Any suggestions on how to do this would be greatly appreciated. Thanks in advance.

 

  • my formatting-fu sucks!! And I have no idea how to fix it. Apologies for that.
  • BinaryCanary_19's avatar
    BinaryCanary_19
    Historic F5 Account

    You can use an irule with LB_SELECTED event. Obtain information about which pool was selected via the LB::server command. Then all you need to do is Disable server-SSL, or enable it depending on your logic.

     

    I would suggest to attach a Oneconnect profile to the VIP for this kind of use case, so that load balancing checks are performed on every request (instead of once at the start of connection) due to the influence that http keepalive can have.

     

    • ramr_261905's avatar
      ramr_261905
      Icon for Nimbostratus rankNimbostratus
      Thanks for the response @FKnuckles - yeah we would also need to do some "bookkeeping" on the pools to know when to do that.
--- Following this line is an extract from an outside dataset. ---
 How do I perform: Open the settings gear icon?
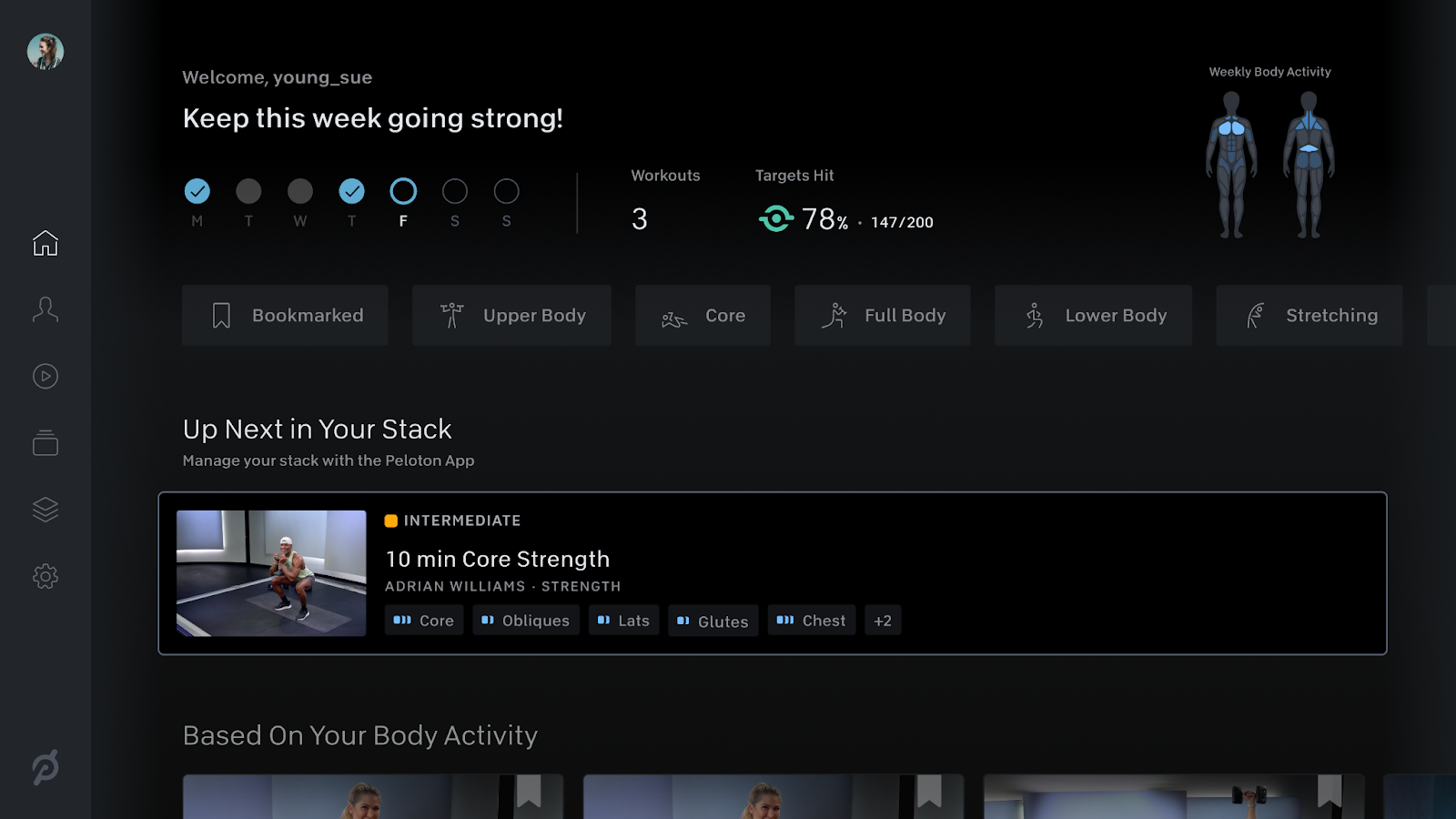[46, 576]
We programmatically add the pools/rules/profiles, so the serverssl profile is the sole indicator we have as of now that the backends "speaks" only HTTPS. One solution/suggestion we had was to create and update a new datagroup with all HOSTs that need HTTPS and based on an entry in that map, enable/disable SSL. Thx
  • BinaryCanary_19's avatar
    BinaryCanary_19
    Historic F5 Account

    You can use an irule with LB_SELECTED event. Obtain information about which pool was selected via the LB::server command. Then all you need to do is Disable server-SSL, or enable it depending on your logic.

     

    I would suggest to attach a Oneconnect profile to the VIP for this kind of use case, so that load balancing checks are performed on every request (instead of once at the start of connection) due to the influence that http keepalive can have.

     

  • If I may expand, I'd make a few additional points.

    1. Do you need SNI information applied to the server SSL profile(s)? Do you even really need multiple server SSL profiles? Most SSL sessions are client-initiated, so on the server side, the server SSL profile is responsible for initiating the SSL handshake to the server. In other words, it speaks first. The Server Name (SNI) field in the server SSL profile is used to inject a Server Name Indication extension in the F5's ClientHello message to the server. You'd only need this if the server actually required it, which they usually don't.
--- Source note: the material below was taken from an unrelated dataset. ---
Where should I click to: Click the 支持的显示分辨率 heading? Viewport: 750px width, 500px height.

    2. Switching and/or enabling/disabling server side attributes needs to happen before the server side context (SERVER_CONNECTED), so LB_SELECTED would work, but for what you're doing HTTP_REQUEST would probably be more appropriate. SO basically, assign a server SSL profile to the VIP, and selectively disable it based on the client side HTTP request. Something like this:

      when CLIENT_ACCEPTED {
          SSL::disable serverside
      }
      when HTTP_REQUEST {
          switch [string to lower [HTTP::host]] {
              "foo.company.com" { SSL::enable serverside }
          }
      }
      
    3. If you're switching between different pool members during a single client connection, then you absolutely should enable OneConnect. But if the client is only going to a single pool member, then you don't it.
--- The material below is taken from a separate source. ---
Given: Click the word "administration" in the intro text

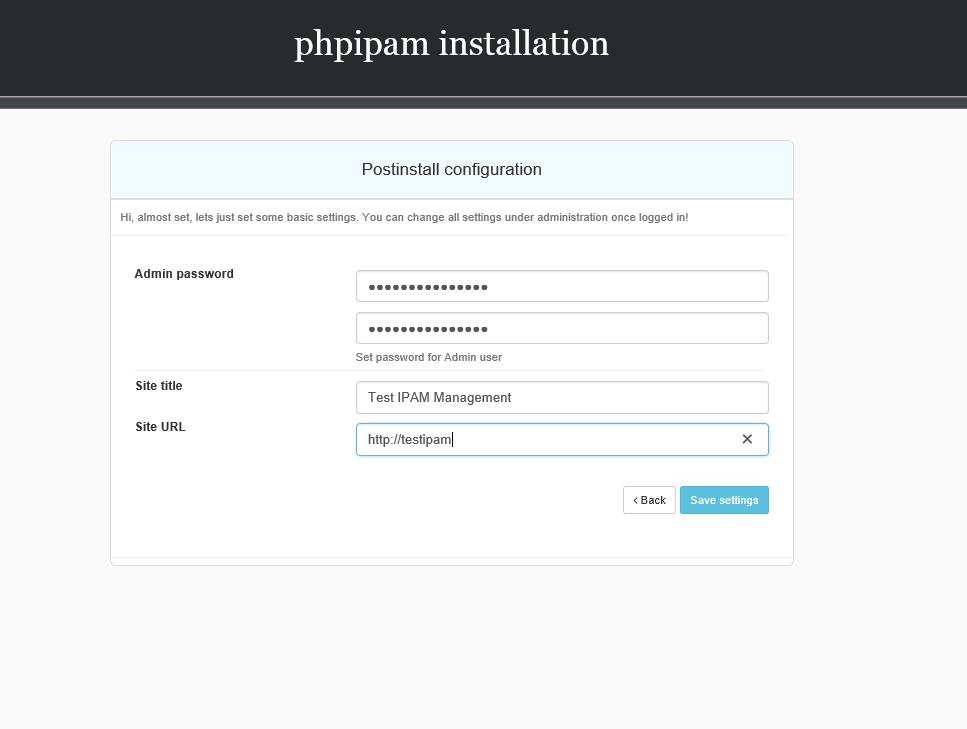Looking at the screenshot, I should (572, 218).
  • We assumed (maybe incorrectly but this does work) that the SNI name in the serverssl profile would be used to match up to what the backend "served" up and so validate the backend certificate.

     

    It does not. The SNI is only used by the server, if at all needed.

     

    2, so we are doing this for a cluster where we programmatically add pools/serverssl profiles/certs etc and so we could need to keep a track of all hosts we added serverssl profiles for. So one suggestion we had was to create a datagroup that contains that set of host names and key enabling ssl serverside off of that

     

    The data group option is probably the best option. You simply need to know, based on the Host header, whether or not to use server side SSL, correct? You could also include the pool in that data group if you're also switching between pools.